It matters how and where we grow our communities in Vermont. Promoting development in historic community centers builds on decades of downtown investment and helps sustain our unique places, while reducing sprawl and taking development pressure off our farmland, forests, and natural areas.
Despite the many housing, transportation, and affordability benefits that have come from our smart growth approach over the last thirty years, it is not enough. We are falling short in Vermont, and in the process we're losing things we care about. We are seeing the hollowing out of our downtowns and rural villages, the heart and soul of our small towns — places where we can connect with one another and support local businesses. We've also seen the steady chopping up and development of our working lands, the farm and forestland that give us both an important economic engine and a renowned landscape.
Two tools to address these issues can be found in a bill, H.926, that modernizes Act 250, Vermont's 50-year-old development review law. The proposed changes aim to promote development and vitality in our community centers and better protect the integrity of our forests.
The first tool promotes housing and smart growth by exempting projects in state-designated Downtowns and Neighborhood Development Areas (NDAs) from Act 250. These designation programs, which did not exist when Act 250 was enacted, comprise 23 downtowns and six NDAs, and represent a limited amount of the state's land area. A key argument for these downtown and neighborhood development areas to be exempted from Act 250 is that they are already developed. We want to encourage revitalizing infill that puts buildings on empty lots and brings upper stories of buildings back to productive use.To receive these designations, the Downtown Development Board has a vetting process that ensures these areas are suitable for redevelopment. It requires that downtowns have zoning bylaws and a municipal capital budget and program, as well as sewer and water systems that meet all state and federal standards and have the capacity to accommodate future growth. The boundaries of NDAs are intended to avoid important natural resources, like primary agricultural soils and wetlands.
To assure the integrity of these designations, H.926 allows the designation decisions of the Downtown Board to be appealed, much like any other decision that affects permitting of projects. This safeguard does not currently exist.
Furthermore, despite the common misconception that it does everything, Act 250 is not a substitute for other required permits. Local zoning permits are still required, as are all applicable state permits, including those for stormwater and wastewater.
There have been concerns that the designated area exemption from Act 250 will lead to increased flooding, harmful discharges to Vermont's waters, and the elimination of the review of sewer and water line extensions, which can lead to sprawl. These concerns are unfounded.

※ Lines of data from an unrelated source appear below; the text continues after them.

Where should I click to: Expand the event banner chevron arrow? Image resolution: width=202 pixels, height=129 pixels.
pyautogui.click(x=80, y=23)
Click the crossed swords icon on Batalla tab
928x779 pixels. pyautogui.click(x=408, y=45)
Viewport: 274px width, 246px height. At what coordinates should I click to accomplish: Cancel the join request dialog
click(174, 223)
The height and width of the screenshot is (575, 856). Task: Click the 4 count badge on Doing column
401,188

River corridor protection requirements in settled areas already help address flooding. Furthermore, infill development on already-paved sites in downtowns — which is largely what the exemption would enable — does not worsen flooding, because it does not create new impervious surfaces. (A recently approved project in downtown Montpelier on a 100-percent impervious site actually improves the stormwater management and reduces the amount of impervious surface with landscaping.) Today, Act 250 does not manage connections to existing sewer systems where wastewater capacity exists — that is a state or local function. Furthermore, extensions of sewer lines outside of designated areas will still go through Act 250 review.
The second tool in H.926 will help protect the integrity of our forests and wildlife by adding a review standard that looks at whether a project will have an undue adverse impact on forests and wildlife connectivity. This does not prevent building in these areas but calls for development to avoid or minimize its impact on the resource, with mitigation as a last resort. It also brings under review projects with combined roads and driveways of over 2,000 feet (close to .4 mile). The hope here is to manage the scattered, incremental residential subdivisions of land that are negatively impacting wildlife habitat, forest health, water quality, and access to working lands and outdoor recreation.

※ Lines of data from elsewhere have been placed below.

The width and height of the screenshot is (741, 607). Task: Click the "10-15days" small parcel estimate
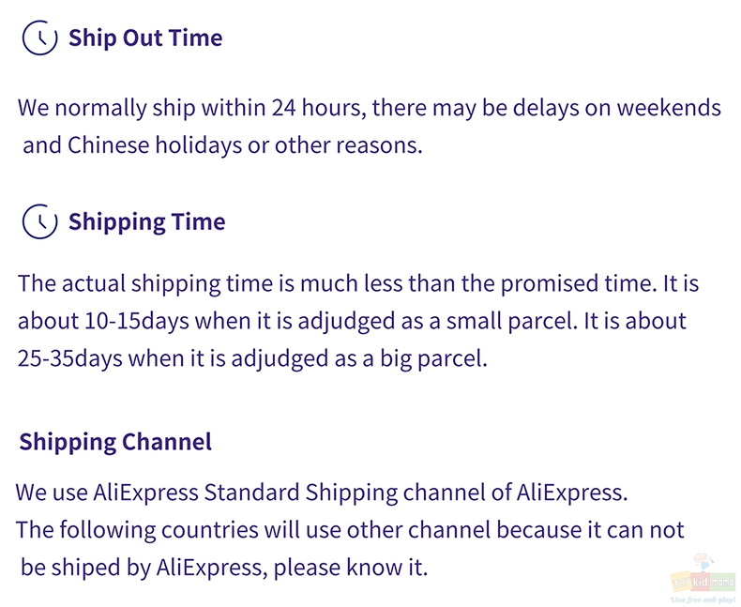[x=137, y=321]
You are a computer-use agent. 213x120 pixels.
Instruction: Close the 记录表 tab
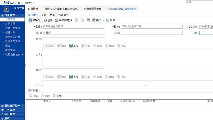point(136,9)
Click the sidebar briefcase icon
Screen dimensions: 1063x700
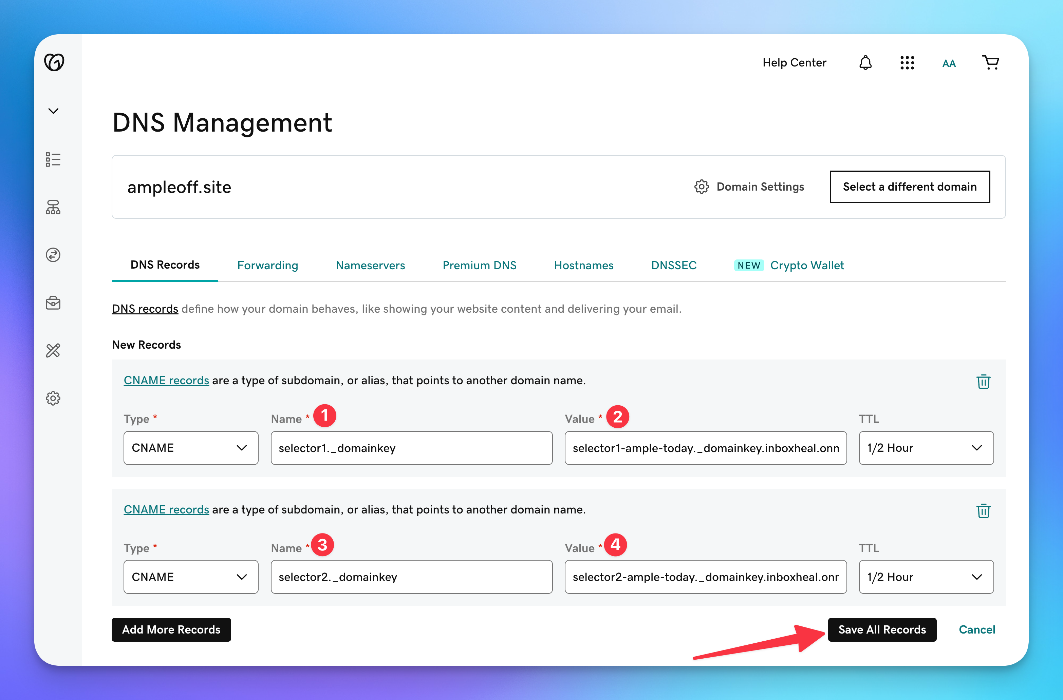(53, 303)
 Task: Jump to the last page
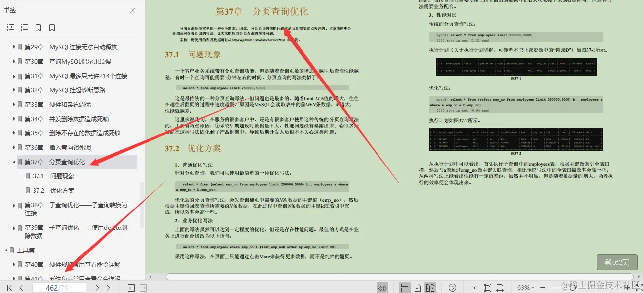click(109, 287)
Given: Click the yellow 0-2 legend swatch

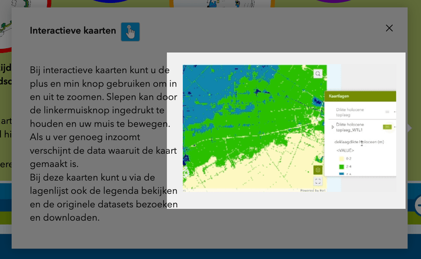Looking at the screenshot, I should pyautogui.click(x=341, y=159).
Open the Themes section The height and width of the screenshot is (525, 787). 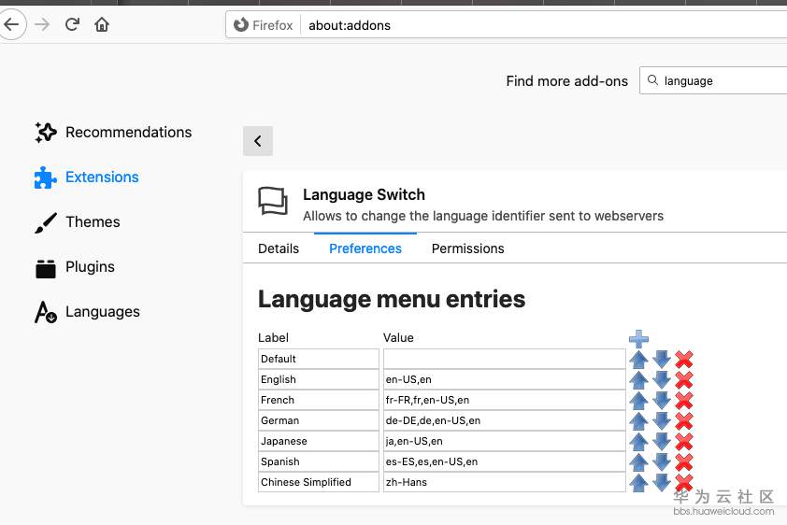93,222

This balanced approach to updating Act 250 is supported by Vermonters. In the 2019 Vermonter Poll, a statistically representative poll conducted by UVM's Center for Rural Studies, 73.4 percent of people who replied to the question agreed that Act 250 should be "strengthened to discourage poorly planned development in outlying areas, including farmland, forestland, and natural areas, and encourage development in existing compact centers, downtowns, and villages."

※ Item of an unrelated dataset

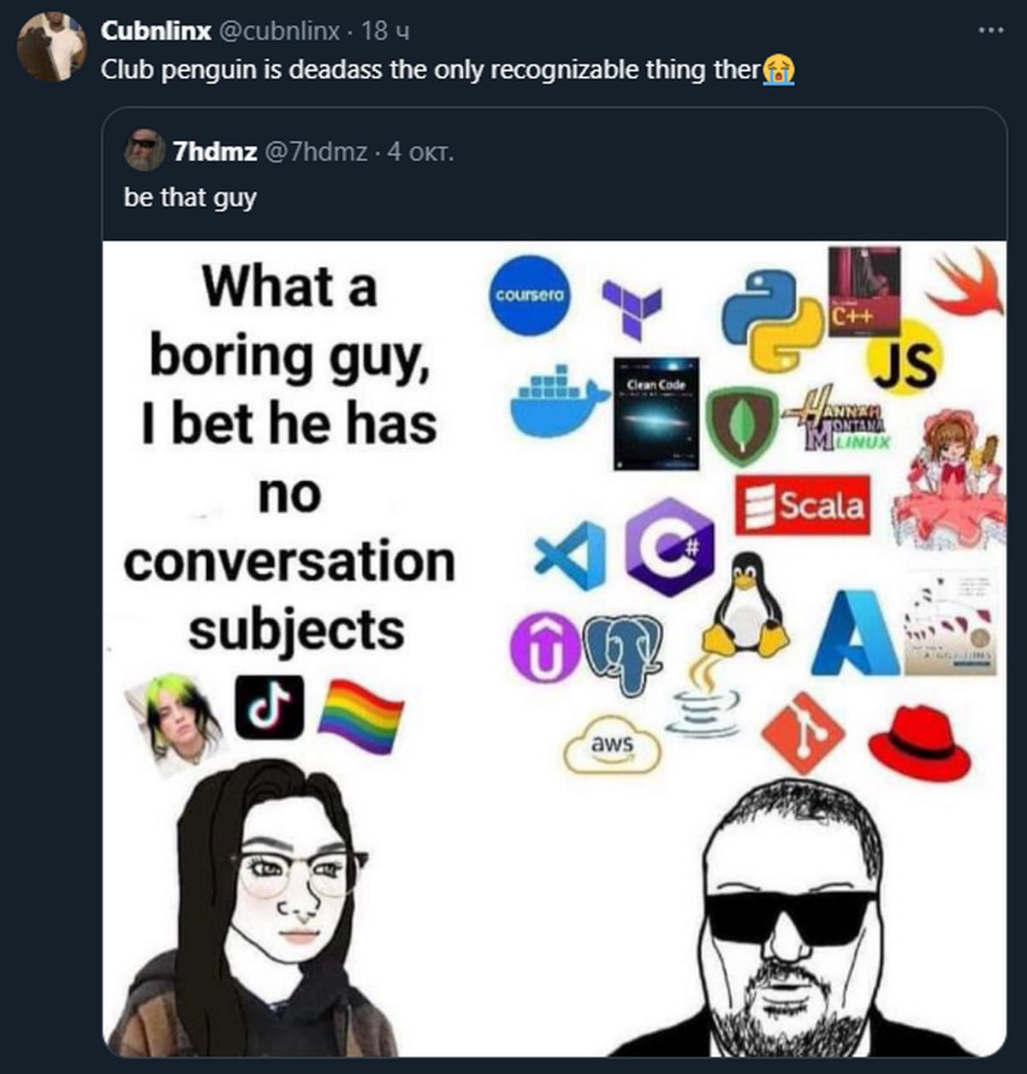Click the Linux Tux penguin icon

[x=746, y=606]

As the most consistent defender and protector of Act 250 for the last 50 years, the Vermont Natural Resources Council (VNRC) does not take exemptions to the law lightly. However, taken together, we feel that these policies provide a balanced approach to encouraging more development where we want it — in compact, smart growth locations like downtowns — while assuring that development in outlying areas will protect our farm and forestlands.
Many of us have long-held opinions and beliefs about Act 250, but if we want to achieve a future different from our present, it's appropriate to reexamine those views so long as the outcomes keep our environment and communities strong. VNRC believes that even though H.926 may challenge some of the ways we have thought about Act 250 in the past, it presents a fair and balanced approach that ultimately contributes to the future we want to see for Vermont.
Kate McCarthy is sustainable communities program director at the Vermont Natural Resources Council in Montpelier.